The Hardest Skill
As the title implies, I am writing about the hardest physical skill I have learned thus far in my life, which is snowboarding. I started snowboarding last season (currently in season number 2) and have been humbled by the amount of effort it has taken, without having much to show for it. I would not say I am the most athletic person; however, I never was the worst at any physical skill I learned, even if I was not great. That is, until snowboarding.
I did not grow up skiing or snowboarding, so when I moved to my current location where active mountain lifestyle is the norm, I thought I should take up a winter sport. Initially I was planning on skiing, but I sprained my MCL in the summer and felt I did not want to risk reinjury on skis and that I would try snowboarding instead since both legs worked together vs alone.

━━━━━━━━

Instructions to follow: In the snowboarding essay, what injury led the writer to choose snowboarding over skiing?

━━━━━━━━

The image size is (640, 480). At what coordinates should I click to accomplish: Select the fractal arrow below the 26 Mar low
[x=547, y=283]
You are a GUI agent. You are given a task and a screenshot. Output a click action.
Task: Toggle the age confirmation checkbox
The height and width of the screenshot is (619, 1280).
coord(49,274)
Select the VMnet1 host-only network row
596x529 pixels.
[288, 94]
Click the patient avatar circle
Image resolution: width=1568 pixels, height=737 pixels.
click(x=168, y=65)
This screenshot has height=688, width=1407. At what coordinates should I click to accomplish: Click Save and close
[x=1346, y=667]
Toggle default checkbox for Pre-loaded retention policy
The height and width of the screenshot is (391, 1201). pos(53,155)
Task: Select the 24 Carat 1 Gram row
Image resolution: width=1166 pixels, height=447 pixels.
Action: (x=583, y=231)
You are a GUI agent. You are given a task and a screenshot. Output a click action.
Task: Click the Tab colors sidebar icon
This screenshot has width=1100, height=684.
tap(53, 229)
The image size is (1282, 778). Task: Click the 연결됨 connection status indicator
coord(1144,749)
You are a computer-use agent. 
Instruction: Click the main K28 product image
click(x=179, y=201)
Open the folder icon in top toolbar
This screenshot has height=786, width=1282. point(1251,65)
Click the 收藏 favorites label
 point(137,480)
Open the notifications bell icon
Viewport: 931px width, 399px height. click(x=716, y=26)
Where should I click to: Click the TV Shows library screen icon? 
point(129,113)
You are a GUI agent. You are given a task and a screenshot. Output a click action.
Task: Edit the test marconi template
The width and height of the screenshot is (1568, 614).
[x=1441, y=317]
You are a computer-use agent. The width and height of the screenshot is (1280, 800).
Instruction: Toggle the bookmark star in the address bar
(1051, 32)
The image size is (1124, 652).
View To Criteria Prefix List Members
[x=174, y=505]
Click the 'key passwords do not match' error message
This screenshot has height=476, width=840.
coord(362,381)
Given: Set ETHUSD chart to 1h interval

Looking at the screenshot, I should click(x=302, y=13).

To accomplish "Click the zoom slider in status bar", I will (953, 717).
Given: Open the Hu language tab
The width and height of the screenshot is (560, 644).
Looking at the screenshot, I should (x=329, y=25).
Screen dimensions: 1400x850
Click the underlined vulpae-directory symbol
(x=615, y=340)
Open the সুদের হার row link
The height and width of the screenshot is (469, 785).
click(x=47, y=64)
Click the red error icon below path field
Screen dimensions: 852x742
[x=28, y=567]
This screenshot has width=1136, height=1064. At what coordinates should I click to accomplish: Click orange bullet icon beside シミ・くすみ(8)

━━━━━━━━

Solution for this task: A sprained MCL from the summer.